> _EXERCISE BRIEF_
Copy the listing below verbatim, starting at the line that contains "Task: Click the" and ending at the line that contains "click(x=365, y=31)", both of those lines included. Leave the pictures out of your answer.

> _INPUT RECORDS_
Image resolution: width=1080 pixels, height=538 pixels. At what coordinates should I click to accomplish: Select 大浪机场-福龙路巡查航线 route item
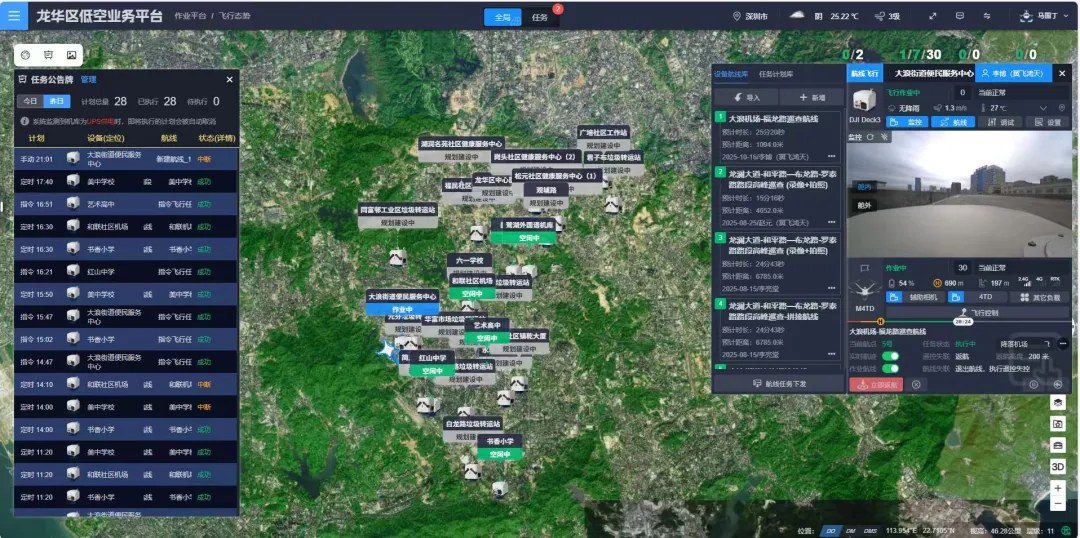(773, 118)
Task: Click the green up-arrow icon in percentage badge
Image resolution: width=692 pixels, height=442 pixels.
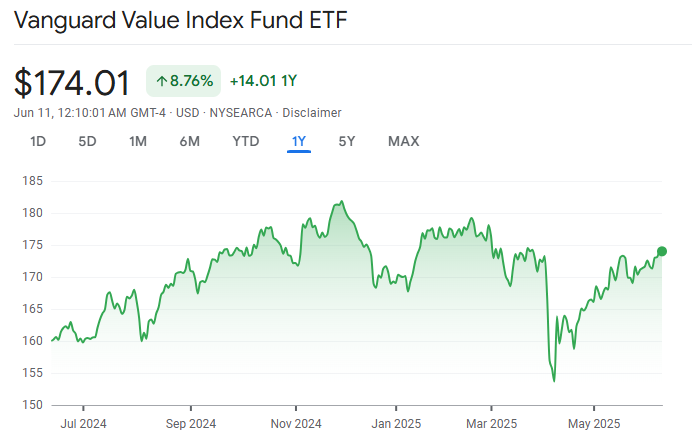Action: pyautogui.click(x=162, y=81)
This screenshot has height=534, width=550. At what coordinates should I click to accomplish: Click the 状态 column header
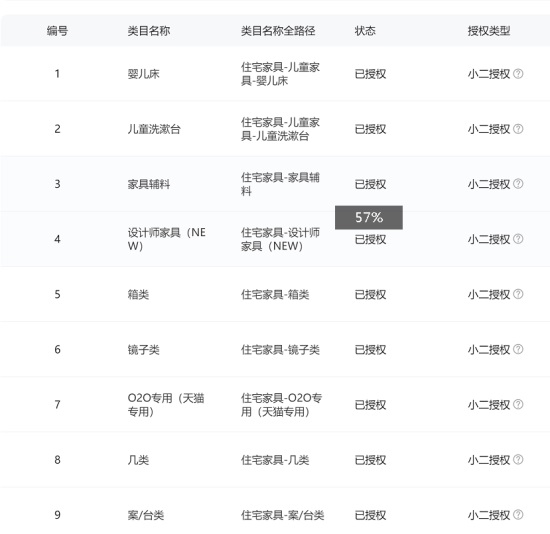click(x=365, y=31)

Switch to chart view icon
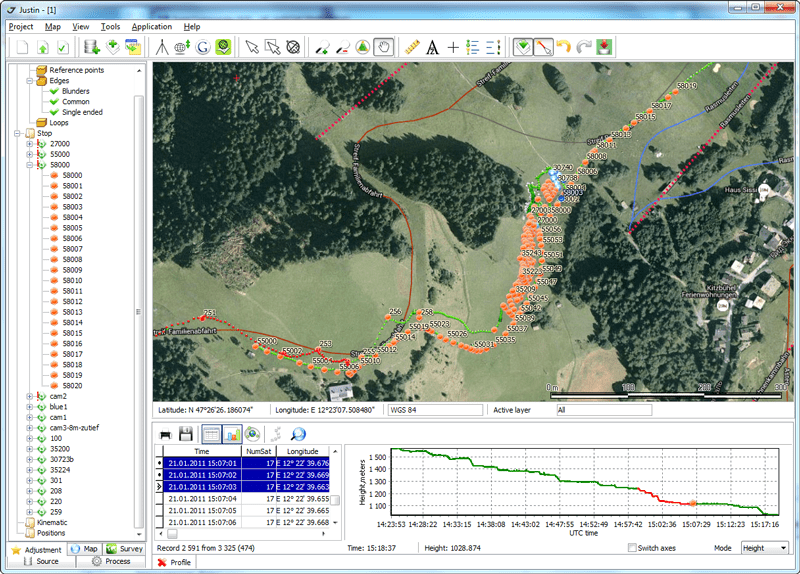click(x=232, y=435)
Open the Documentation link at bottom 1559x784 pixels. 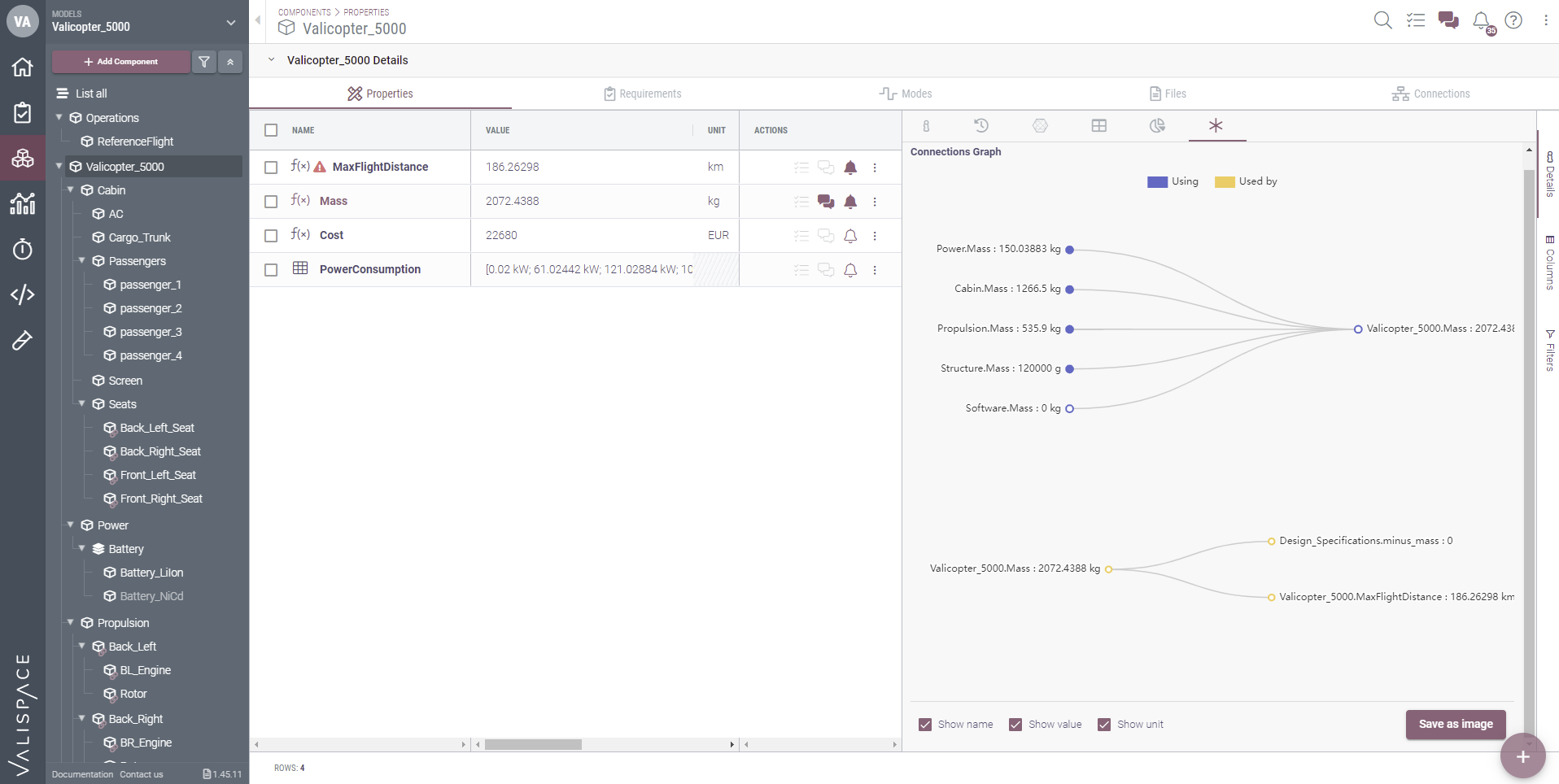point(81,774)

> _WORKED ANSWER_
Task: Click the green up-arrow icon in percentage badge
Image resolution: width=692 pixels, height=442 pixels.
Action: pyautogui.click(x=162, y=81)
This screenshot has height=534, width=550. At what coordinates should I click to accomplish: Click the 状态 column header
click(x=365, y=31)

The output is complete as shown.